— WHAT THE TASK REQUIRES —
Range to output from the entries below: the line containing "768x1024 pixels." through the line containing "Task: Tap the WiFi status icon". Set it down exactly, ends included, nothing else.

— RECORDS FOR THE TASK —
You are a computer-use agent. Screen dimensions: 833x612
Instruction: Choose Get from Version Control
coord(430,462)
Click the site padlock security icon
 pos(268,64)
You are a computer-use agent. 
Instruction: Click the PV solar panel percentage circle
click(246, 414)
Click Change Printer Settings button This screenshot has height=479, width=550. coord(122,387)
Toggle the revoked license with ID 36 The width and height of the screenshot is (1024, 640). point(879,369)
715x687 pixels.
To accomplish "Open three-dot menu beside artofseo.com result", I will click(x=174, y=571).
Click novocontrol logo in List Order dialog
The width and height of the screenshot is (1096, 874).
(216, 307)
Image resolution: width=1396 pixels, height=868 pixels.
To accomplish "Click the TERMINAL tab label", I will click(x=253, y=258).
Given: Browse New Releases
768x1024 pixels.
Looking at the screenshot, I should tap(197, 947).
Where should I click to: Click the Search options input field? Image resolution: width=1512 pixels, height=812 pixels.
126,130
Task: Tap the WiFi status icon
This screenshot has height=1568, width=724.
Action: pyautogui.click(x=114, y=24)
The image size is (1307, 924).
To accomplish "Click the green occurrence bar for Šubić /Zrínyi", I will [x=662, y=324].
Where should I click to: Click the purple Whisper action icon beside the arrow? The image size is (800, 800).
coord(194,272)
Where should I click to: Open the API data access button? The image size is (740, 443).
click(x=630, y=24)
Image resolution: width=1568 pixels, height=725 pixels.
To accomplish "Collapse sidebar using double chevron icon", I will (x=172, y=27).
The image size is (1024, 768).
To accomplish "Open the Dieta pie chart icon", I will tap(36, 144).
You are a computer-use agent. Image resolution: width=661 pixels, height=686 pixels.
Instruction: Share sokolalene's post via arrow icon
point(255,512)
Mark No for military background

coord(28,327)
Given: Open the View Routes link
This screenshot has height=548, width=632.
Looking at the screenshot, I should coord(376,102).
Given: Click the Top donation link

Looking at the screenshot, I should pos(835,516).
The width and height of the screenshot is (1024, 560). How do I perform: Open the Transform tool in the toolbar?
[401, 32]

— RESPONSE TO THE TASK —
768x1024 pixels.
Looking at the screenshot, I should tap(197, 947).
Where should I click to: Click the Search options input field? Image resolution: width=1512 pixels, height=812 pixels.
126,130
Task: Tap the WiFi status icon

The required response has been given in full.